If nothing the Covid-19 crisis has highlighted the importance of context in the formation of coalition governments. Alliances previously unimaginable are now on the table and the agreement of a policy framework is a significant step on the road to coalition government formation. The framework document indicates ’10 missions that all centre on the wellbeing of Ireland’s citizens’, thus indicating a significant turn away from the previous government’s centre right policy of austerity towards greater state intervention. In addition, recent opinion polls suggest a significant increase in support for Fine Gael to most popular party. Although the same polls indicate Sinn Fein is maintaining its electorate support, only last May the party lost almost half its seats in the local elections. Vote swings that could be seen as much as an indication of the volatility of the current Irish electorate as they are a sign of a shift to or from specific political parties.

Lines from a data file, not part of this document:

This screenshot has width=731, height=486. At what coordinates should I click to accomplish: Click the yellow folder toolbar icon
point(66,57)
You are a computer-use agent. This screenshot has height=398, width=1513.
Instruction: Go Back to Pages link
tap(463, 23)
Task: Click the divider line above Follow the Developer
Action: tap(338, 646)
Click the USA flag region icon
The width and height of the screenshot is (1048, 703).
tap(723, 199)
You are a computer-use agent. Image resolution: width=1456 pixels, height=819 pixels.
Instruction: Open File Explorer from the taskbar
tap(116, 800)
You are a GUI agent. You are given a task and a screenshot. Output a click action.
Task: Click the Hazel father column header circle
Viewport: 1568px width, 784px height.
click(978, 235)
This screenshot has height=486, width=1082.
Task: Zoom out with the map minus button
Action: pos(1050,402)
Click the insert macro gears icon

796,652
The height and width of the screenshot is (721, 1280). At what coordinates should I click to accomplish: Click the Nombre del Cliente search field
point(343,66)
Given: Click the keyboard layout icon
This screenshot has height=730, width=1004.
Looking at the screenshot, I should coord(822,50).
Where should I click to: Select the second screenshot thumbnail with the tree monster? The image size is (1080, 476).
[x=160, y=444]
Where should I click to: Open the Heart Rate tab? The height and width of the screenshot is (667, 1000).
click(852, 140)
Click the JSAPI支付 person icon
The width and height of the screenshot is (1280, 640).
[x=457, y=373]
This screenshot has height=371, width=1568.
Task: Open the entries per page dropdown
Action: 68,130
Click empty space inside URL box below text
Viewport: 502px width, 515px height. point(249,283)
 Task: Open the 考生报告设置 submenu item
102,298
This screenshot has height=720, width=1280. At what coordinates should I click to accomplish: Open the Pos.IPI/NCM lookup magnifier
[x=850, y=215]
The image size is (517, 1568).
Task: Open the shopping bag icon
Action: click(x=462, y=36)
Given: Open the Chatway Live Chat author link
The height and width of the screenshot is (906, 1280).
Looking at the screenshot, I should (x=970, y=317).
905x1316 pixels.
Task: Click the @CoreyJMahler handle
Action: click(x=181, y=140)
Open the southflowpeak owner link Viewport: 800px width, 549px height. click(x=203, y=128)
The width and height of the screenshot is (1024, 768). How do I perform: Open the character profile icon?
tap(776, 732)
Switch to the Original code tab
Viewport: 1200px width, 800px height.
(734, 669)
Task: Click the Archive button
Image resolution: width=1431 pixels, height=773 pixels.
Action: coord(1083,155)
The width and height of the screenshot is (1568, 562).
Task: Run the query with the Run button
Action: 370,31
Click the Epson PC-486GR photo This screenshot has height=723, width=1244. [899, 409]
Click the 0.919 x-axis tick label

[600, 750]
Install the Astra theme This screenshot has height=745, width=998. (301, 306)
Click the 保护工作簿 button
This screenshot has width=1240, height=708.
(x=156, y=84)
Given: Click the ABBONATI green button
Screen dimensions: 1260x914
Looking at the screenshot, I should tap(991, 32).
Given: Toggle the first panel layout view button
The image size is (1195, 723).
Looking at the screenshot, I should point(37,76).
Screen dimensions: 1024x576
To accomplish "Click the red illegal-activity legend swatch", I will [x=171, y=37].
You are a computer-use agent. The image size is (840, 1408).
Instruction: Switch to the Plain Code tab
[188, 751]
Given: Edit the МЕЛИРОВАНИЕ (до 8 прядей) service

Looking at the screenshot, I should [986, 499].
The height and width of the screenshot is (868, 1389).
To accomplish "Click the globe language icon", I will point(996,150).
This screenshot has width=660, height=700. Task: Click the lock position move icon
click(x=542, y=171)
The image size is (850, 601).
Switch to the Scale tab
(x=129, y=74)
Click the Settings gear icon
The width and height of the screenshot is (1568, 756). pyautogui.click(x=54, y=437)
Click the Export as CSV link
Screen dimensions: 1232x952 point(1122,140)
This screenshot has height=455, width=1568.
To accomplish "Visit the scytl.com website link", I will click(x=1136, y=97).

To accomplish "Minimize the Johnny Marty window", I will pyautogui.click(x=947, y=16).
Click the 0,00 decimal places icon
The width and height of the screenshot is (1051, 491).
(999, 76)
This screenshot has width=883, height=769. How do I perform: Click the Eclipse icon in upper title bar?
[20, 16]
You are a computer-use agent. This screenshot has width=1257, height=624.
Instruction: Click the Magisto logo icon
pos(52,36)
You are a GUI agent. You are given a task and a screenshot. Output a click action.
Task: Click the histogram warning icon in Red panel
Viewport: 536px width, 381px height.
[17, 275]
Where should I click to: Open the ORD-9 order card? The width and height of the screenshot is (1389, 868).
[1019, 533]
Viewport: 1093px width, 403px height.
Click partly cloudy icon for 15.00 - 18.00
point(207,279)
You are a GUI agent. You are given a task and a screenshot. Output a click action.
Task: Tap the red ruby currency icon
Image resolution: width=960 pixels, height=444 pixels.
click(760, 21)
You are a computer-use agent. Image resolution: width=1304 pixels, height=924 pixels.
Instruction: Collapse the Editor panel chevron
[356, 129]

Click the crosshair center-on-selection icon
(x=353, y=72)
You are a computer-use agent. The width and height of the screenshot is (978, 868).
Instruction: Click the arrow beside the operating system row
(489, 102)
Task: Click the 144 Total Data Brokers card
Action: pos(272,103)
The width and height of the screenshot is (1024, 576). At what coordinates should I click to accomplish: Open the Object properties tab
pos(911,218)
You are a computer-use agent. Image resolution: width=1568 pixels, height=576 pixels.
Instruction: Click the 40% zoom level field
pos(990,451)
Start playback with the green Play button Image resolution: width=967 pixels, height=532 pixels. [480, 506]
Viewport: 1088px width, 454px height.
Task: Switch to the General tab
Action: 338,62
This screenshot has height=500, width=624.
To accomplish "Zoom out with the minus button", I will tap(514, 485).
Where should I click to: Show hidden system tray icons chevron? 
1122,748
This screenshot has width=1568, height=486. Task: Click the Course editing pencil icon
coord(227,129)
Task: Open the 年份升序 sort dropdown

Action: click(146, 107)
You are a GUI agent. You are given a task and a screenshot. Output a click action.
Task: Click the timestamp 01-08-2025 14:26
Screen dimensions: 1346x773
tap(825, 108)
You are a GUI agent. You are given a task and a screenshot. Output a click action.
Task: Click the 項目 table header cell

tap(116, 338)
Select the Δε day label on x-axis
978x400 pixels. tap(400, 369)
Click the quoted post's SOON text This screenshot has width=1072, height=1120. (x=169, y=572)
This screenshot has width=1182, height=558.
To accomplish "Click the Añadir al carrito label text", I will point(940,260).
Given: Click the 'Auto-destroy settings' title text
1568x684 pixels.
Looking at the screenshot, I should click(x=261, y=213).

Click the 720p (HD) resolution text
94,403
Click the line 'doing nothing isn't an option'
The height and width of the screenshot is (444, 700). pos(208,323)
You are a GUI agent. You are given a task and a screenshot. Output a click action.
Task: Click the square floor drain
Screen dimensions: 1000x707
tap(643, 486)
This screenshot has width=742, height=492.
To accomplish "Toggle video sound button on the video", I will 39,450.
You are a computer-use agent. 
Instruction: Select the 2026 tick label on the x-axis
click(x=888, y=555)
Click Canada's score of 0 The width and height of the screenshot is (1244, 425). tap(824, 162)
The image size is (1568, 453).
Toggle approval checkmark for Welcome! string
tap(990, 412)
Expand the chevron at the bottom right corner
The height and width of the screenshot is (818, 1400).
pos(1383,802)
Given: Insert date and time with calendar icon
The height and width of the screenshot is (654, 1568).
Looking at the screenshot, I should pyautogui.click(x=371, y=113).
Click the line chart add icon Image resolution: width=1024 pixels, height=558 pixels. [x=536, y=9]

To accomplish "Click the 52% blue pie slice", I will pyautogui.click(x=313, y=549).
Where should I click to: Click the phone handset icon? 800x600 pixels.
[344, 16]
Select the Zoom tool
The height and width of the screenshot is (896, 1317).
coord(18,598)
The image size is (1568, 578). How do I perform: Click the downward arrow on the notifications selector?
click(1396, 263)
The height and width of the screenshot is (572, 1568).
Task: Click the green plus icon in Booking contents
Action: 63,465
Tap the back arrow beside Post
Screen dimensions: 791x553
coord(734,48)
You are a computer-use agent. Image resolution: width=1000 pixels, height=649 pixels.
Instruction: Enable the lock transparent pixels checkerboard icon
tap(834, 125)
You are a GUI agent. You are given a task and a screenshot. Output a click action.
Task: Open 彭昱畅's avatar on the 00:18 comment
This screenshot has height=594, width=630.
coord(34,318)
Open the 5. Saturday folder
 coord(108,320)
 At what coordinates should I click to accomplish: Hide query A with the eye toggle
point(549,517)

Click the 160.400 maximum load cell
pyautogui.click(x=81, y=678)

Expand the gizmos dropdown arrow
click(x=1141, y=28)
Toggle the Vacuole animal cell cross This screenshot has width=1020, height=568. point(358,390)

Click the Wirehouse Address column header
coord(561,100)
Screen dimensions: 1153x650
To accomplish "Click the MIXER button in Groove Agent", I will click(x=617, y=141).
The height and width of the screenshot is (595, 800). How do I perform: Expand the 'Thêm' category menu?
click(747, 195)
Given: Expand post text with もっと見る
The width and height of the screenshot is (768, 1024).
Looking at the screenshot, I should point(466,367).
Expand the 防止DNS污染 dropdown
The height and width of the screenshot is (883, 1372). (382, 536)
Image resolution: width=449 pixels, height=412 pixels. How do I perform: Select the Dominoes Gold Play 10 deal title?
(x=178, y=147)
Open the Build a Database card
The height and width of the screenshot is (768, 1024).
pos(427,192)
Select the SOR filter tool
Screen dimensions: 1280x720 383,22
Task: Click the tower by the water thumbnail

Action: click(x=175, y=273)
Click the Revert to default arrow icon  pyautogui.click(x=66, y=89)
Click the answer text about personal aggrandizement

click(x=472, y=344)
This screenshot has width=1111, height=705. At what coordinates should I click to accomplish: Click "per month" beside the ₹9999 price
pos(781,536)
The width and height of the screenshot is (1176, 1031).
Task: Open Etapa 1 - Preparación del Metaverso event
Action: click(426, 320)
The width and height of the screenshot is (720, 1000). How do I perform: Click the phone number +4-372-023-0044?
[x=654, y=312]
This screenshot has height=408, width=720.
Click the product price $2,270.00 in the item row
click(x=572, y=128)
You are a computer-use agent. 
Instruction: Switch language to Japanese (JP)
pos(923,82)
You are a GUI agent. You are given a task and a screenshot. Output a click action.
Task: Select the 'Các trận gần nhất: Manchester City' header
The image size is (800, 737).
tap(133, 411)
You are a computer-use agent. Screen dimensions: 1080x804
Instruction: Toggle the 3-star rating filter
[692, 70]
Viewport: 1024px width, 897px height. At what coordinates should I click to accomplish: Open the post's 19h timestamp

To achieve a new government the leaders of Fine Gael and Fianna Fáil must sell their proposed deal to their membership and then agree a programme for government with at least one other smaller party / group. The former has now been agreed in principle but there is no guarantee that a stable coalition partner will be found. The Independent TDs have organised themselves into three technical groups: The Rural Independents (6), the Regional Independents (8) and the Independent Group (6). Registration as a technical group is a mechanism that allows independent TDs Dáil speaking allocations and access to Oireachtas Committees. These groupings also provide platforms for coordinated talks on government formation. However, FG have indicated their insistence for a third party in any future coalition to ensure stability. Talks with the smaller parties have commenced in a week where the Department of Finance’s update on the economy is projecting a 10.5% drop in Ireland’s GDP and unemployment to peak at 22%. The Social Democrats have indicated an ideological reluctance to enter into a coalition with FG, the Labour Party too is reticent to take part in a government. The greatest pressure is currently on the Green Party to engage in talks and they have committed to respond to the Framework Document in writing by the end of the week. In effect negotiations have only just begun and the deputy leader of FG has suggested that agreement may take months rather than weeks. The alternatives that the country could form a coalition government stable enough for five years or that it could be looking at another election remain very much dependent on the outcome of negotiations in the coming weeks.